Minister for Agriculture and Livestock Development of Bagmati Province
- In office 14 December 2021 – 23 December 2022
- Governor: Yadav Chandra Sharma
- Chief Minister: Rajendra Prasad Pandey
- Succeeded by: Keshav Prasad Pokharel

Member of the Bagmati Provincial Assembly
- In office 1 February 2018 – 18 September 2022
- Preceded by: Constituency created
- Succeeded by: Kanchan Chandra Bade
- Constituency: Kavrepalanchok 2 (B)

Personal details
- Born: Basundhara Humagain 4 December 1970 (age 55) Bhumidanda, Panauti, Kavre
- Citizenship: Nepali
- Party: Nepali Communist Party (2025-present)
- Other political affiliations: CPN (Unified Socialist) (2021-2025) CPN (UML) (until 2018; 2021) Nepal Communist Party (2018-2021)
- Spouse: Ambika Humagain
- Parent: Narayan Prasad Humagain (father);
- Profession: Politician; Dairy farming; Teacher;

= Basundhara Humagain =

Nepalese politician (born 1970)

Basundhara Humagain (Nepali: बसुन्धरा हुमागाईं) (born 4 September 1970) is a Nepalese politician who served as a member of the Bagmati Provincial Assembly. Representing the Communist Party of Nepal (Unified Marxist–Leninist), he was elected from Kavrepalanchok 2 (B).

== Political career ==
Humagain previously served as the Minister for Agriculture and Livestock Development of Bagmati Province in the cabinet led by Rajendra Prasad Pandey.

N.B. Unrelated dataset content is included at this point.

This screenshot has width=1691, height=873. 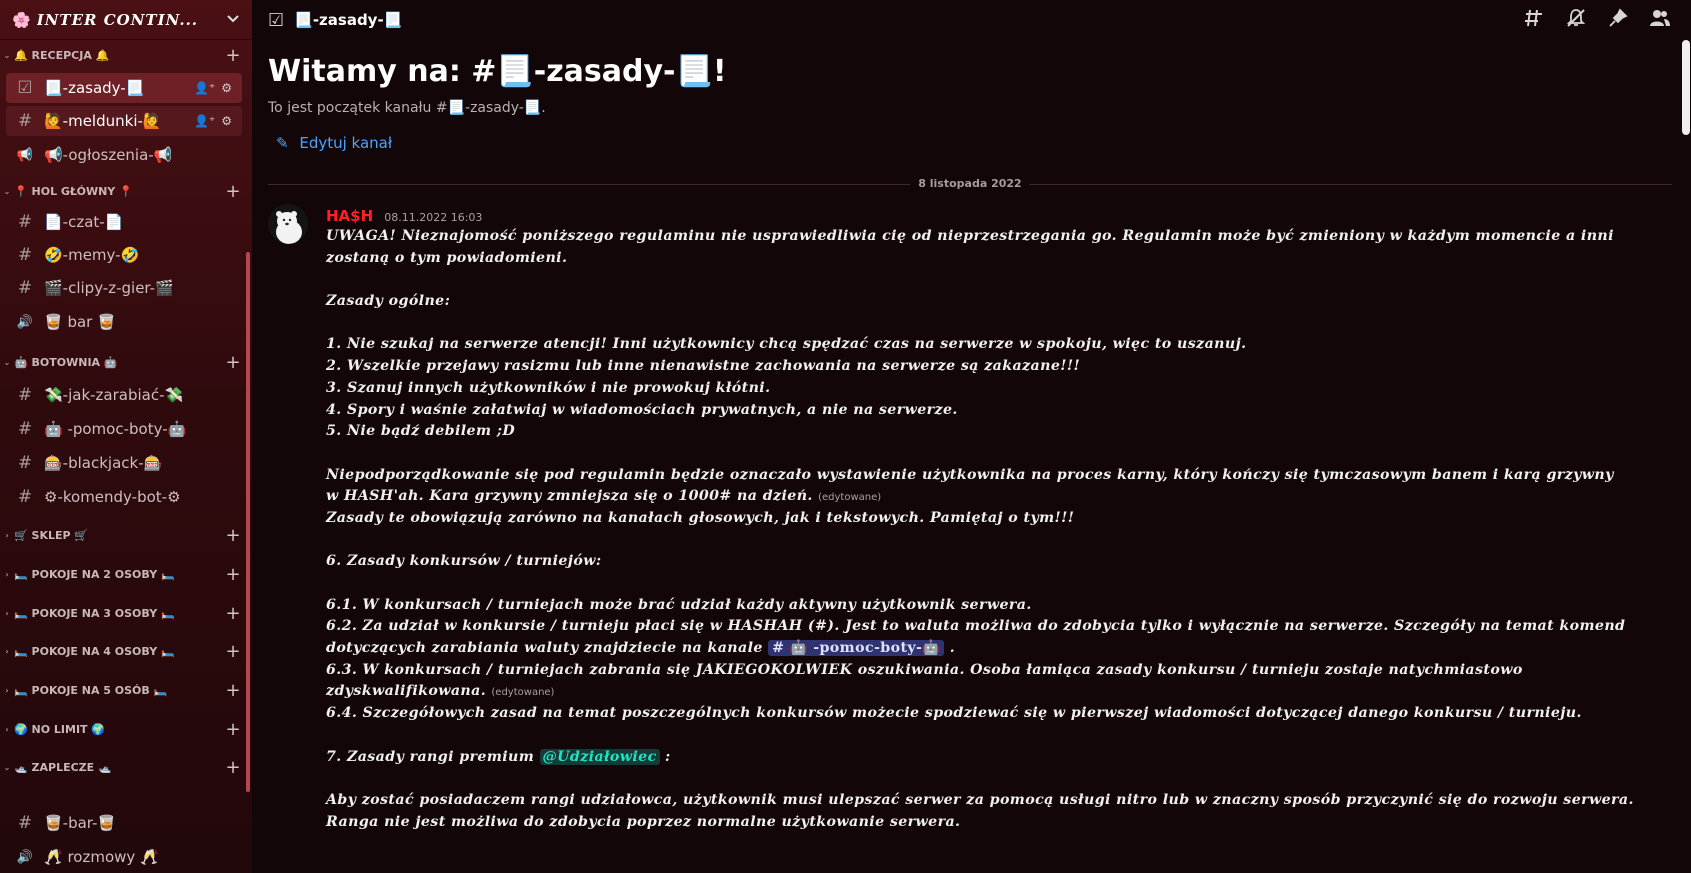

During his tenure, he introduced a 51-point roadmap aimed at promoting agricultural development in the province.

In 2021, amid a split within the Communist Party of Nepal (Unified Marxist–Leninist), Humagain was among the lawmakers who joined the newly formed CPN (Unified Socialist), led by Madhav Kumar Nepal.